Deux ou trois fois par année, je vous fais une chronique bestioles avec mes chats, un ou deux coyotes et plusieurs ratons laveurs. Changeons de ménagerie. Je vous propose aujourd'hui un lion, un phoque, un crocodile, des animaux malades de la peste, des rats, une bécasse, un âne et, pour commencer, une éléphante.

L'éléphante

Le Evening News de la chaîne américaine CBS se termine souvent par une histoire «cute» d'animaux. Celle-ci se passe au Tennessee, dans un refuge qui recueille les vieux éléphants de cirque et de zoo. Une des éléphantes s'est liée d'amitié avec la chienne des maîtres du refuge. Les deux bêtes jouaient toujours ensemble, se promenaient ensemble, mangeaient ensemble, dormaient ensemble quand la chienne est soudainement tombée malade, paralysée de l'arrière-train. Les deux amies séparées, l'éléphante était si déprimée qu'on a craint qu'elle se laissât mourir. Il fallut lui amener la chienne en la portant. Le reportage nous a montré les retrouvailles: l'éléphante toute ragaillardie qui fait des minouches avec sa trompe à son amie qui, elle, bat malaisément de la queue.

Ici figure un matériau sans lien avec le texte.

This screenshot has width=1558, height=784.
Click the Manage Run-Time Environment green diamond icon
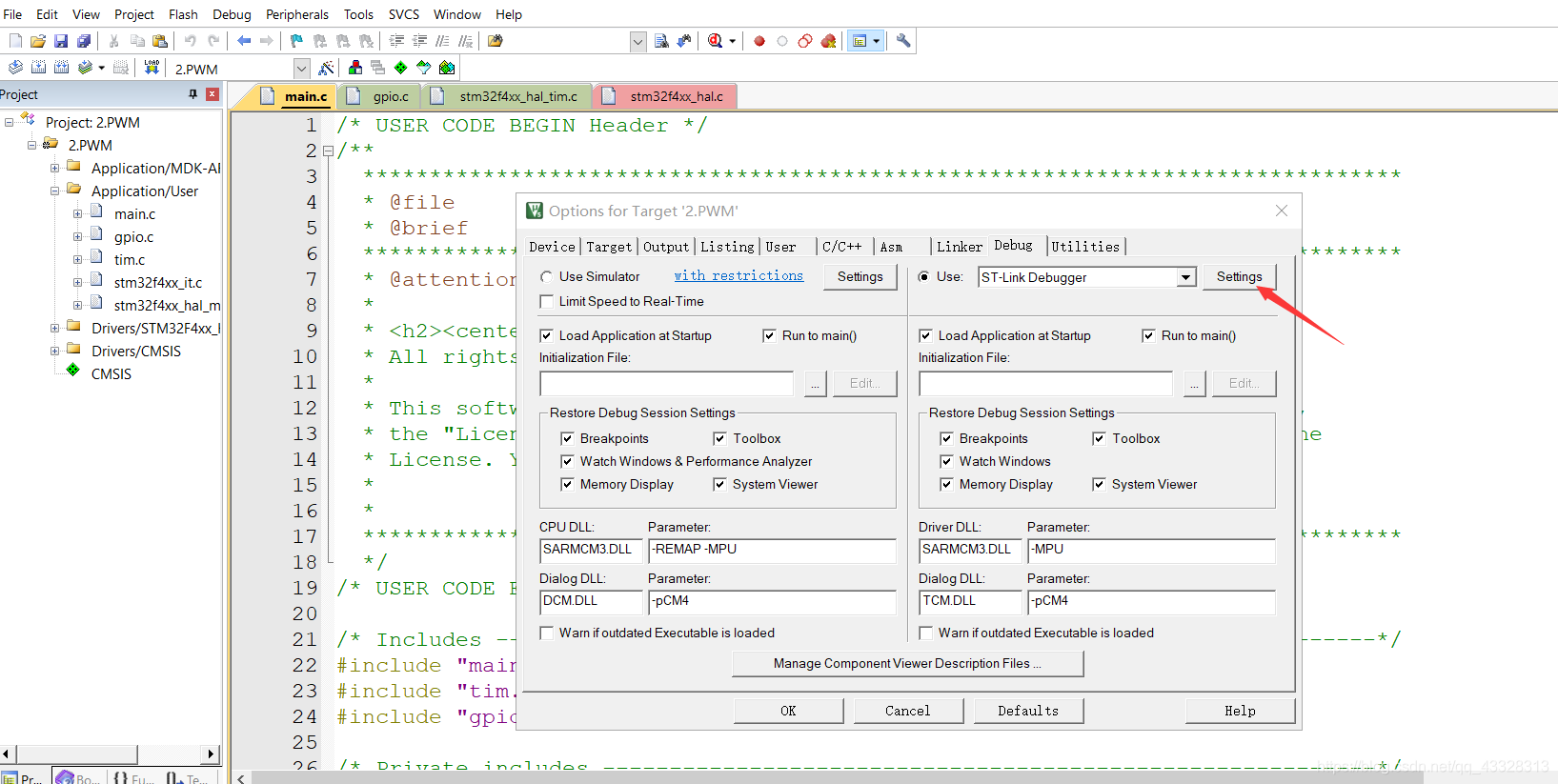point(400,68)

C'est le reportage qu'on a vu en janvier.

Suite cette semaine. La chienne est guérie. CBS nous montre les deux amies redevenues inséparables. Le refuge a reçu des dizaines de cadeaux, des sous, des offres de bénévolat et... une proposition de Disney, qui veut absolument faire un film.

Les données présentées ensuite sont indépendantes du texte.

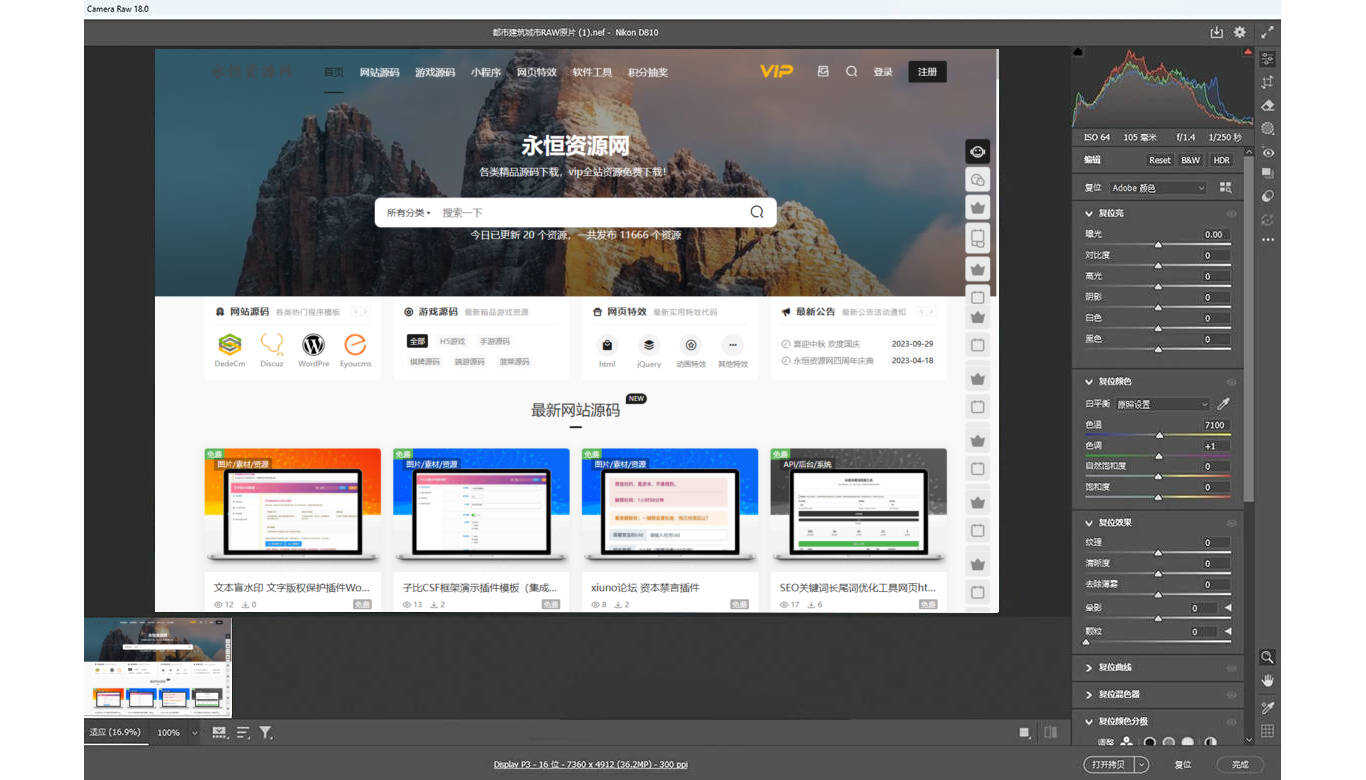Click the save image download icon
Screen dimensions: 1366x780
coord(1216,32)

C'est ici que l'histoire devient vraiment cute: le refuge a refusé la proposition de Disney.

Le lion

Je n'ai jamais cru que le lion était le roi des animaux. Il ne règne pas: il garde. S'il n'était pas lui-même si souvent dans une cage de zoo, il pourrait très bien être le gardien du zoo. Le lion a l'âme ombrageuse d'un gardien.

Un lion se pavanait un jour dans son bout de savane quand des lapins qui se faisaient la course se retrouvèrent dans ses jambes et le firent trébucher.

Pouvez pas faire attention, non?

C'est toi qui es dans notre sentier, se rebiffèrent les lapins.

Le lion s'en étouffa. Quoi! Ces malappris ne savent-ils donc pas qui je suis? Je suis le lion. Ce territoire est sous ma juridiction. Je peux si je veux empêcher les lapins de courir. Ce qu'il fit en faisant installer des chicanes sur le sentier des lapins.

Le phoque et le marketing

On le sait, le phoque n'hésite pas à faire de la peine à ceux qu'il aime en allant faire tourner des ballons sur son nez. Guy Laliberté est-il un phoque? Il s'apprête à faire de la peine à bien des gens en allant faire tourner la planète sur son nez.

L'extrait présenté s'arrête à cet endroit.